Jahde Casabonne

Jahde Casabonne- lauréate

L’an dernier, Jahde Casabonne, 18 ans, originaire de Noé, dans le sud de Toulouse, a obtenu une bourse au mérite qui lui permet aujourd’hui de suivre des cours à Paris. Elle étudie l’architecture intérieure et le design à l’école Camondo.

 

Quels arguments avez-vous mis en avant pour obtenir cette bourse ?
Quand on m’a demandé pourquoi ce serait moi plutôt qu’un autre qui devrait bénéficier de cette aide, j’ai répondu que j’ai toujours multiplié les moyens pour obtenir ce que je voulais. Je me suis lancée dans des études assez coûteuses et je voulais montrer que la barrière financière pouvait être dépassée. Quand on veut, on peut !

Que vous apporte cette bourse au quotidien ?
Plein de choses. Au-delà du soutien financier qui est indispensable, j’ai aussi une tutrice sur Paris et c’est vraiment une chance. Elle travaille dans le même domaine que mes études, je lui parle de mes projets et elle me donne des conseils et m’apporte son regard professionnel. Cela va aussi me permettre d’accroître mon réseau pour trouver un stage.

À combien s’élève l’aide financière de la bourse ?
Il me semble que c’est 2 500 € par an et pendant 5 ans.

Est-ce un soutien indispensable pour vous qui avez décidé de partir étudier à Paris ?
Oui, dans le sens où je me sens accompagnée. Je ne suis pas toute seule même si je suis lâchée dans le grand bain, si j’ai besoin de parler, j’ai quelqu’un. Et financièrement, j’ai toujours cette aide. C’est vraiment un cadeau tombé du ciel sans lequel tout aurait été vraiment plus compliqué pour moi.
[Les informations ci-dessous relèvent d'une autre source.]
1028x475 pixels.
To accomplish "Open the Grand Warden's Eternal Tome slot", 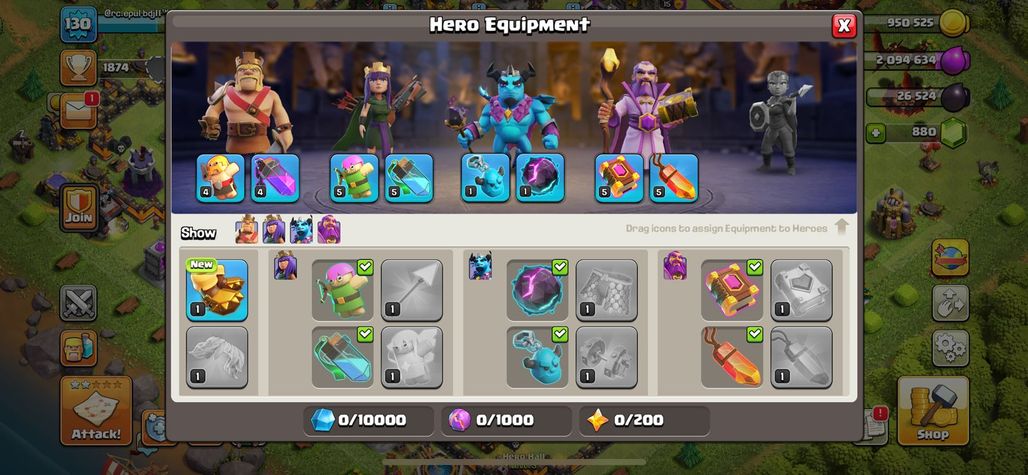I will (620, 178).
Comment inciteriez-vous des jeunes à postuler ?
Il faut tenter car cela apporte indéniablement des choses positives. C’est une bourse au mérite mais il n’est pas nécessaire d’avoir une mention «Très Bien» au bac. Le jury regarde avant tout la motivation et nos projets d’études. Tout le monde fait preuve de bienveillance. Ça fait très longtemps que je veux faire ces études mais ça fait un peu peur et je suis un peu isolée. Mais quand je vais voir ma tutrice ou que je reçois des mails de la fondation Dépêche, je vois que je ne suis plus toute seule. Toutes ces personnes me permettent de réaliser ce que j’ai envie de faire depuis longtemps.

 

Que font vos parents ?
Ma mère est architecte indépendante et mon père, ouvrier dans le bâtiment. À l’époque où j’ai postulé pour cette bourse, ma mère est tombée malade, ce qui a bouleversé les revenus de la famille. Cela tombait très mal pour moi qui commençais des études coûteuses. Tout était remis en question. Aujourd’hui, ma mère va mieux et moi je fais les études dont je rêvais.